Stored data entries:

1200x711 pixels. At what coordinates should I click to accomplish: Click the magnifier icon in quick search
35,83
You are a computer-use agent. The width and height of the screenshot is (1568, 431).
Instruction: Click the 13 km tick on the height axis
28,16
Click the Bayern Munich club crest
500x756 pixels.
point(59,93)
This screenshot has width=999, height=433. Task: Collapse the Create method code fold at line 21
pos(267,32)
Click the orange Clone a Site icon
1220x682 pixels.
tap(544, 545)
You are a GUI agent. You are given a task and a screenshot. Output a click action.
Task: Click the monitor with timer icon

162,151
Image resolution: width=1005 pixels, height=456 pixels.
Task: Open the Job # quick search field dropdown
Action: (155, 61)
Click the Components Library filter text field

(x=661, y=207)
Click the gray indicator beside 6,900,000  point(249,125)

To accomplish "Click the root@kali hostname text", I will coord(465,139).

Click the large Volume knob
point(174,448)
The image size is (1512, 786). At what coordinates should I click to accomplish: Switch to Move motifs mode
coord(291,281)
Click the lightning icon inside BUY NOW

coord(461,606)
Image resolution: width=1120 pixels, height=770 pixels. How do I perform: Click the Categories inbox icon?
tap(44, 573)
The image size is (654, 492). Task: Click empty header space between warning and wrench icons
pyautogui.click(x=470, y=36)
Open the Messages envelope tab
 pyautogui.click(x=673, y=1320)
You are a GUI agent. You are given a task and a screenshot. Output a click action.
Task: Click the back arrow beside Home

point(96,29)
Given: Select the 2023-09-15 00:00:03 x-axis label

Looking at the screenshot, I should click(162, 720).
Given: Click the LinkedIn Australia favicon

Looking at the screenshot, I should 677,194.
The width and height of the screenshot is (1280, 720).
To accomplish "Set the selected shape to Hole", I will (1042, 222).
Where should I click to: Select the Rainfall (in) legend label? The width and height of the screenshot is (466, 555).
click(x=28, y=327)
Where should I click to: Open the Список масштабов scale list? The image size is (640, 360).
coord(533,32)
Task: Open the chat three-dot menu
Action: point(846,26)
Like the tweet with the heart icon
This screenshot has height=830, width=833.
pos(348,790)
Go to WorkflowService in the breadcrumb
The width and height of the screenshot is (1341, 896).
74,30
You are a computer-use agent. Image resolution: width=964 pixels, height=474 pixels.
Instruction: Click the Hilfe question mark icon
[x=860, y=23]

> **Brief**:
Your answer should be the lines of the records that hold the string "computer".

> **Reply to the task**:
You are a computer-use agent. The width and height of the screenshot is (1568, 431).
You are a computer-use agent. Image resolution: width=964 pixels, height=474 pixels.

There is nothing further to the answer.